Le hasard a voulu que, d’une façon bien plus modique encore, j’aie moi-même quelque peu trempé dans de petites négociations politiques où j’avais été appelé en dépit de mon insignifiance en la matière. Cette expérience fut courte et limitée ; elle m’a néanmoins suffit pour mesurer combien ce milieu faisait toujours primer l’utile sur l’honnête et combien aussi il était malaisé de n’y pas faillir à soi-même. Au point que l’on peut rester perplexe devant l’affirmation de Montaigne : a-t-il vraiment pu agir « d’une façon ouverte, aisée à s’insinuer, et à se donner credit aux premières accointances » comme il le dit, au point d’oser affirmer que la « naïfveté et la vérité pure, en quelque siècle que ce soit, trouvent encore leur opportunité et leur mise. » (p. 831)
Revenons au chapitre entier - “De l’utile et de l’honeste” - tant il convient de se garder d’isoler un propos si l’on veut approcher la pensée de Montaigne. Il importe au contraire de recueillir tout ce qu’il dit, sachant que l’ordre des idées n’est pas nécessairement réfléchi et que les contradictions ne sont pas à bannir, dès lors qu’elles témoignent d’un rapport au réel dont l’incertitude est une des principales dimensions.
La première phrase du chapitre n’est pas à négliger : « Personne n’est exempt de dire des fadaises » (p. 829). C’est que le sujet est scabreux et rien ne permet d’être certain d’en traiter sans s’abuser. Parce que, ainsi que Montaigne le remarque d’emblée, « la confession de la vertu, ne porte pas moins en la bouche de celuy qui la hayt : d’autant que la verité la luy arrache par force, et que s’il ne la veult recevoir en soy, aumoins il s’en couvre, pour s’en parer. » (p. 829) C’est là - à mon sens - un des aspects les plus affligeant de la vertu, à savoir qu’elle sert davantage les menteurs que les sincères. Et la politique est évidemment le domaine où ce travers reste le plus exploité et le plus exploitable.

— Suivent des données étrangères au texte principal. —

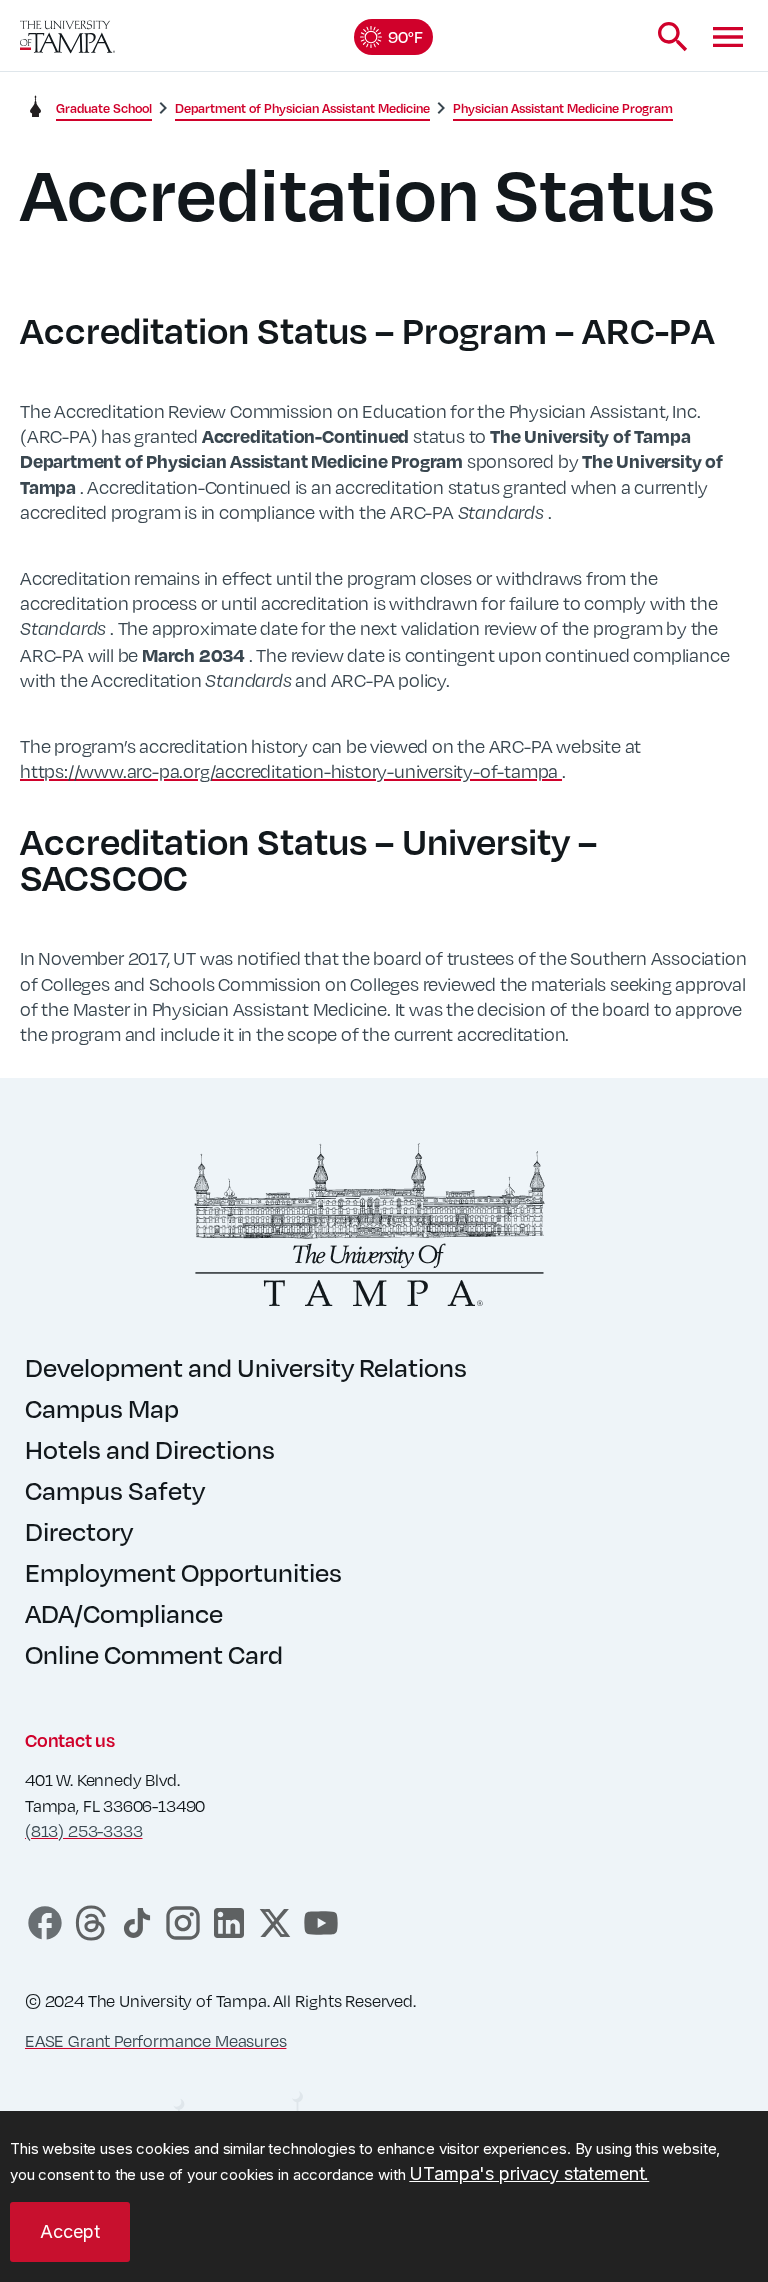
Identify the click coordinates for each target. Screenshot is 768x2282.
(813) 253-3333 (83, 1830)
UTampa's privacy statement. (529, 2173)
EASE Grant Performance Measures (155, 2040)
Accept (70, 2231)
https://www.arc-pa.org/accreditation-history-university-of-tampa (291, 770)
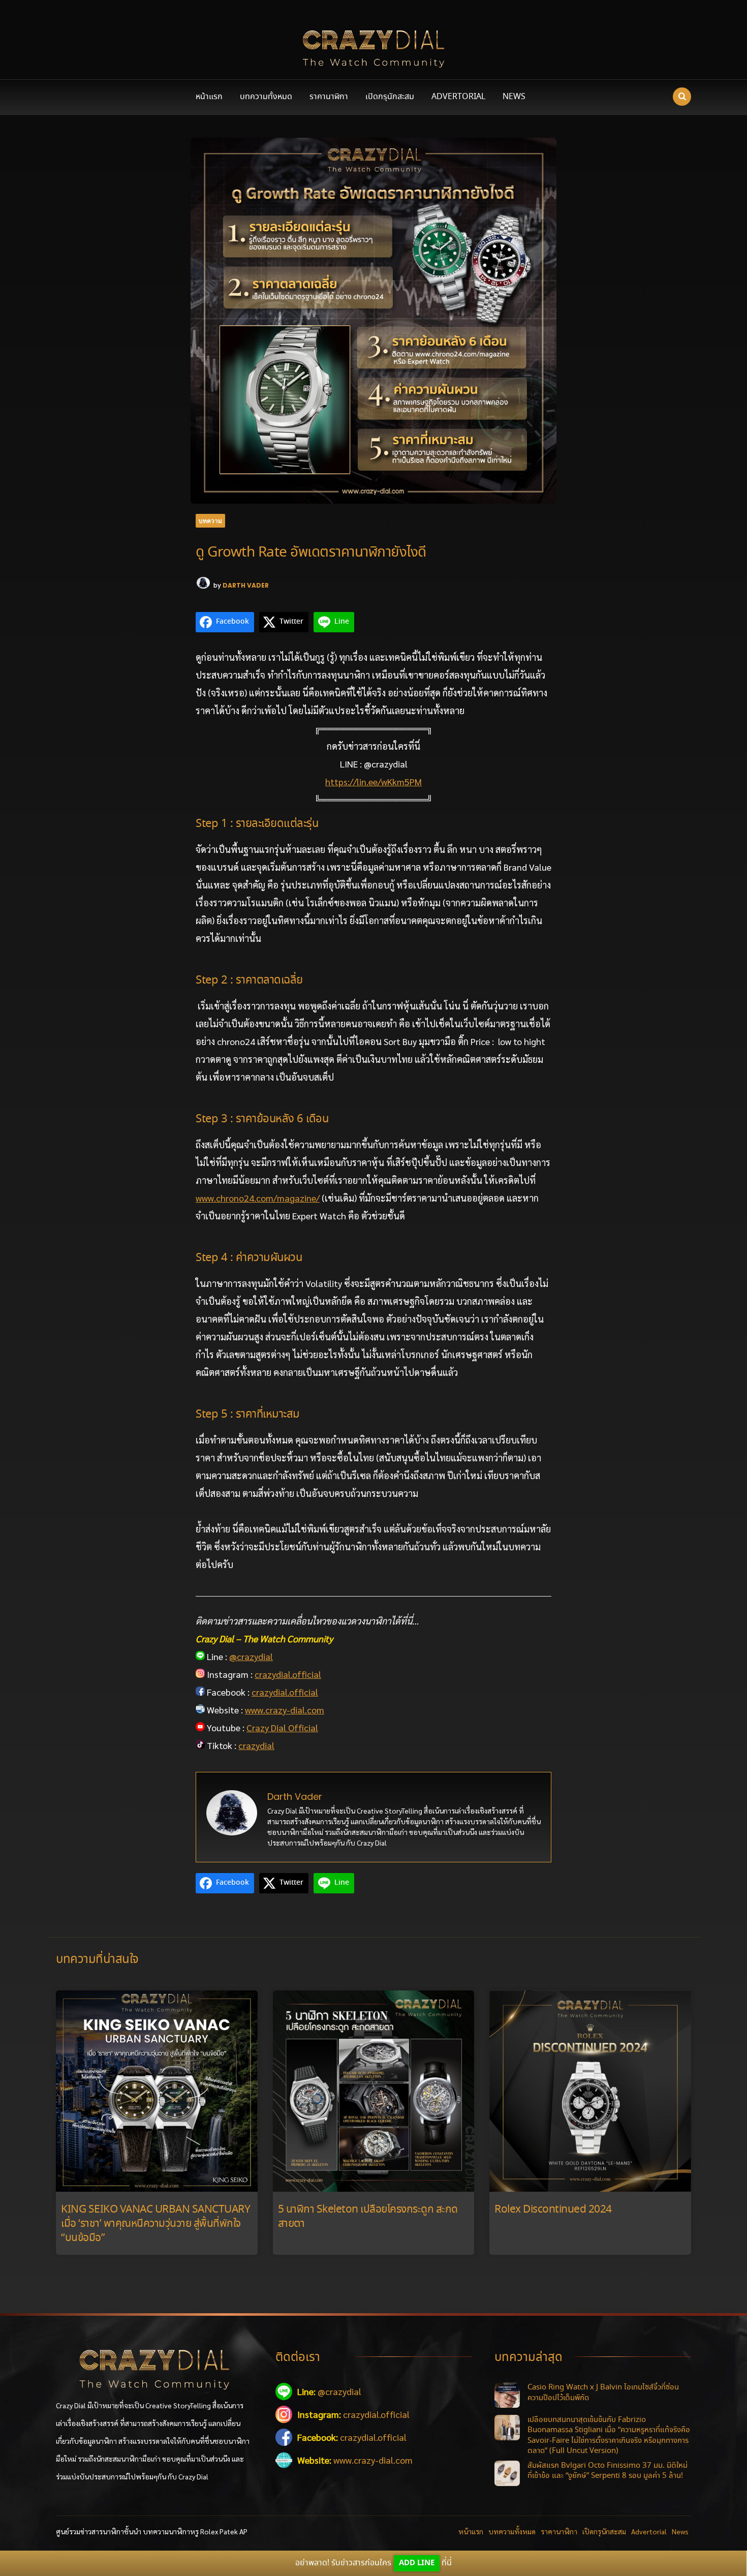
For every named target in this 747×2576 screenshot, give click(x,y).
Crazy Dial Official (282, 1727)
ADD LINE (416, 2563)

Montaigne s’en trouve moins affligé que moi. C’est qu’il pense que la nature est ainsi faite et que ses imperfections mêmes ne sont pas sans utilité :
« Nostre bastiment et public et privé, est plein d’imperfection : mais il n’y a rien d’inutile en nature, non pas l’inutilité mesmes, rien ne s’est ingeré en cet univers, qui n’y tienne place opportune. Nostre estre est simenté de qualitez maladives : l’ambition, la jalousie, l’envie, la vengeance, la superstition, le desespoir, logent en nous, d’une si naturelle possession, que l’image s’en recognoist aussi aux bestes » (p. 830)

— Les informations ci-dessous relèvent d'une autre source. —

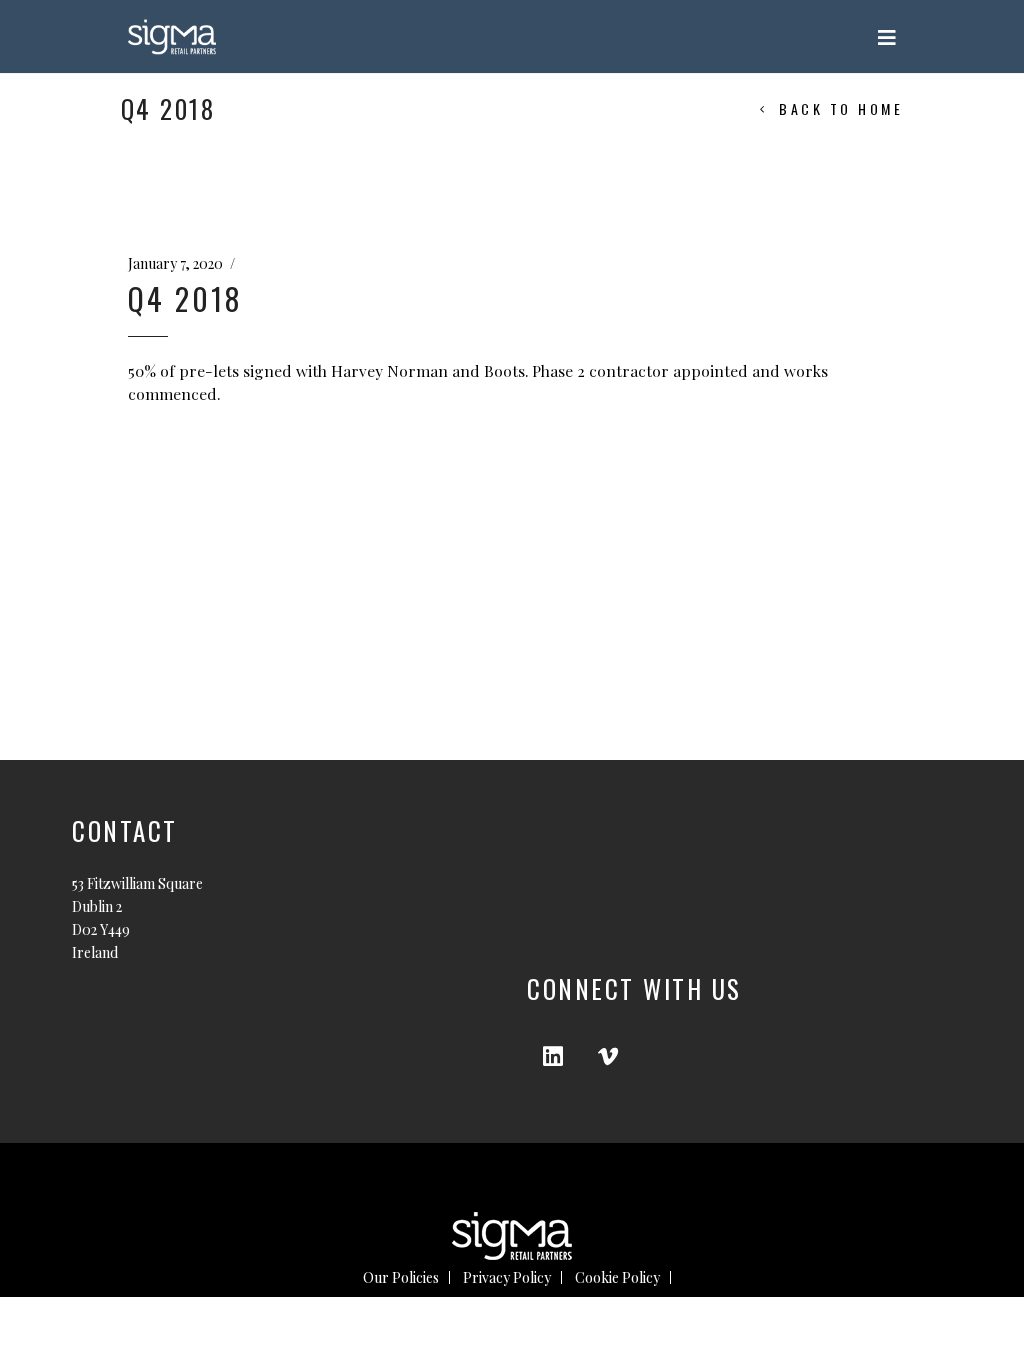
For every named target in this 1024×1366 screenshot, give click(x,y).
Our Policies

On pense évidemment à Leibniz et à son idée de compossibilité entre bien et mal, si ce n’est que Montaigne ne se prononce pas sur le meilleur possible. Mieux encore : il ne tranche pas de façon radicale et définitive entre le bien et le mal. Il préfère le bien, encore est-ce un bien personnel, discutable, mouvant. Mais il accepte le mal comme une voie possible, en certaines circonstances, vers l’utilité. Car l’utilité, c’est le bien.

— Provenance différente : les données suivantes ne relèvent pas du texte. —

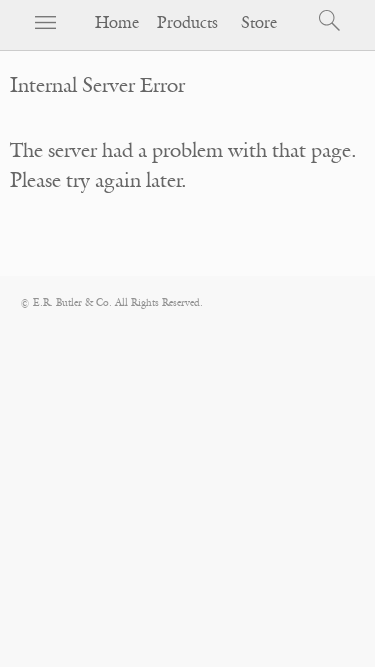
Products (187, 23)
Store (259, 23)
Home (117, 23)
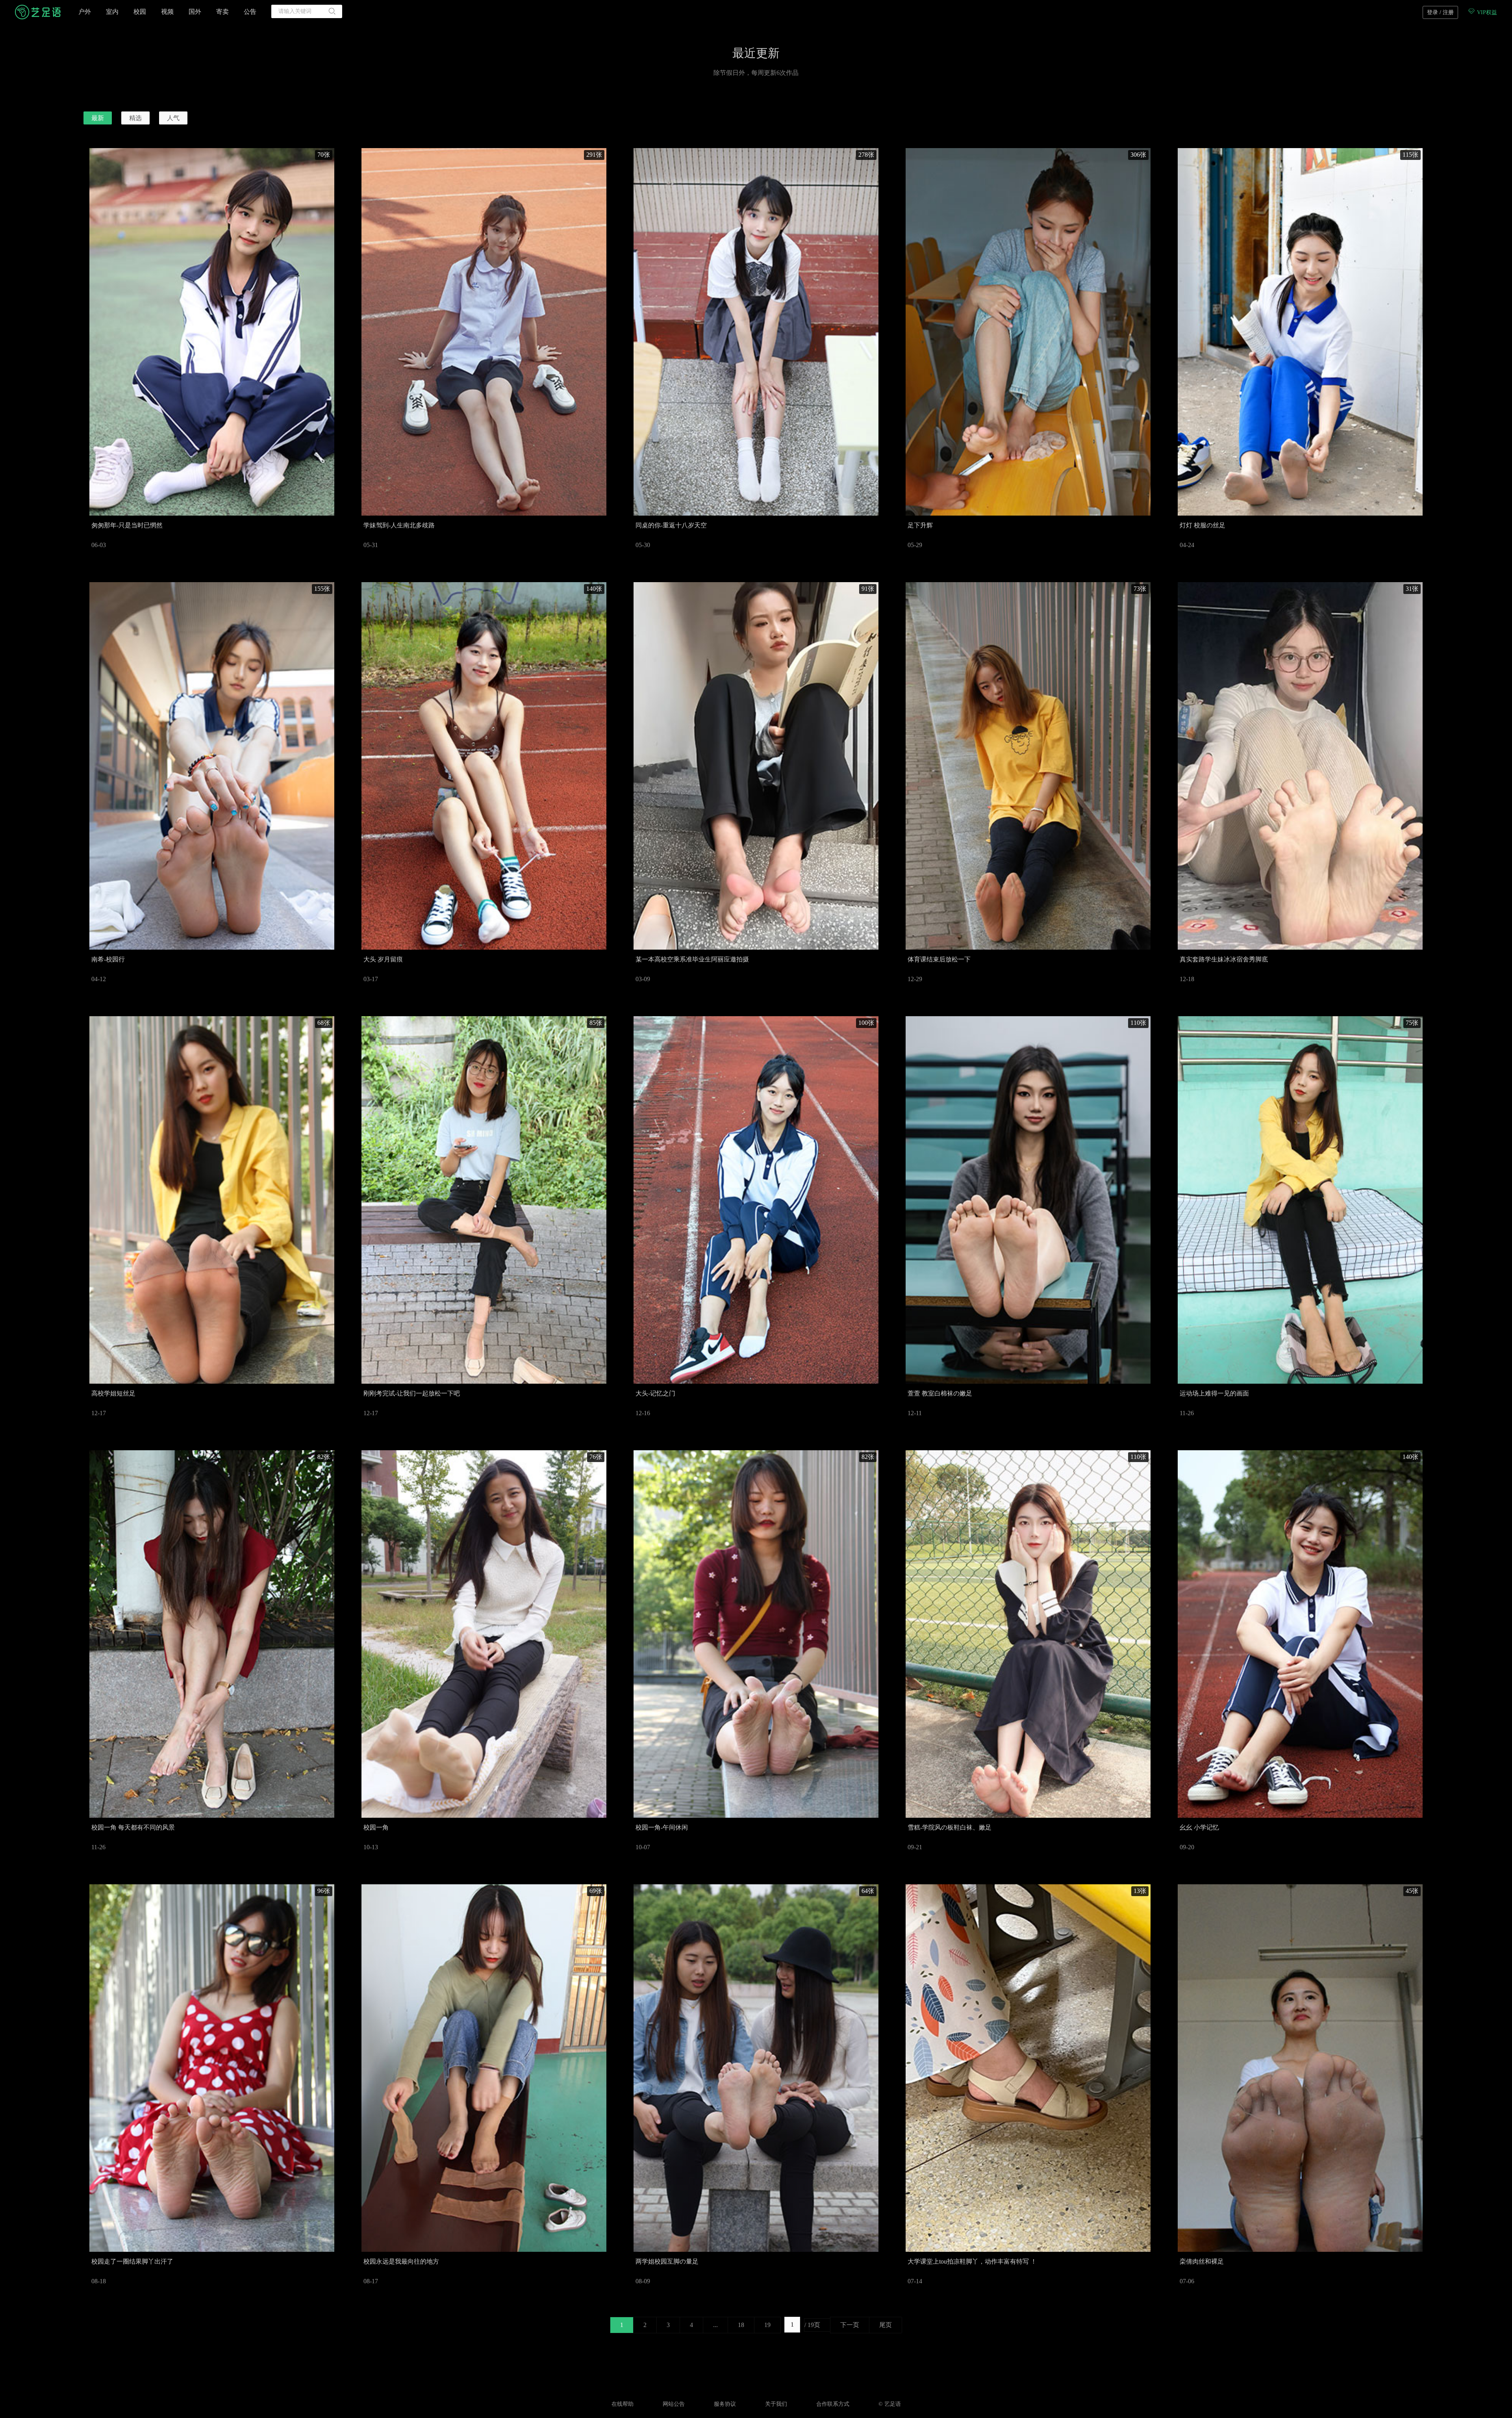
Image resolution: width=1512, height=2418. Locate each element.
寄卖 (222, 11)
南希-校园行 (108, 959)
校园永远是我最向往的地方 (401, 2261)
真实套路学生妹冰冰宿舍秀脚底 (1224, 959)
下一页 (849, 2325)
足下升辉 (920, 525)
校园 (139, 11)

Reprenons tout cela plus en détails. En commençant par l’une des multiples anecdotes que Montaigne a puisées dans ses lectures. Celle-ci, il l’a trouvée dans l’Histoire des rois et princes de Pologne publiée en 1573 par Herburt Fulstin et traduite en français par François Baudouin en 1588 (2) :
« Jaropelc Duc de Russie, practiqua un gentilhomme de Hongrie, pour trahir le Roy de Poulongne Boleslaus, en le faisant mourir, ou donnant aux Russiens moyen de luy faire quelque notable dommage. Cettuy-ci s’y porta en galant homme : s’addonna plus que devant au service de ce Roi, obtint d’estre de son conseil, et de ses plus feaux. Avec ces advantages, et choisissant à point l’opportunité de l’absence de son maistre, il trahit aux Russiens Visilicie, grande et riche cité : qui fut entierement saccagée, et arse par eux, avec occision totale, non seulement des habitans d’icelle, de tout sexe et aage, mais de grand nombre de noblesse de là autour, qu’il y avait assemblé à ces fins. Jaropelc assouvy de sa vengeance, et de son courroux, qui pourtant n’estoit pas sans tiltre (car Boleslaus l’avoit fort offensé, et en pareille conduite) et saoul du fruit de cette trahison, venant à en considérer la laideur nue et seule, et la regarder d’une veue saine, et non plus troublée par sa passion, la print à un tel remors, et contre-cœur, qu’il en fit crever les yeux, et couper la langue, et les parties honteuses, à son executeur. » (pp. 837-838)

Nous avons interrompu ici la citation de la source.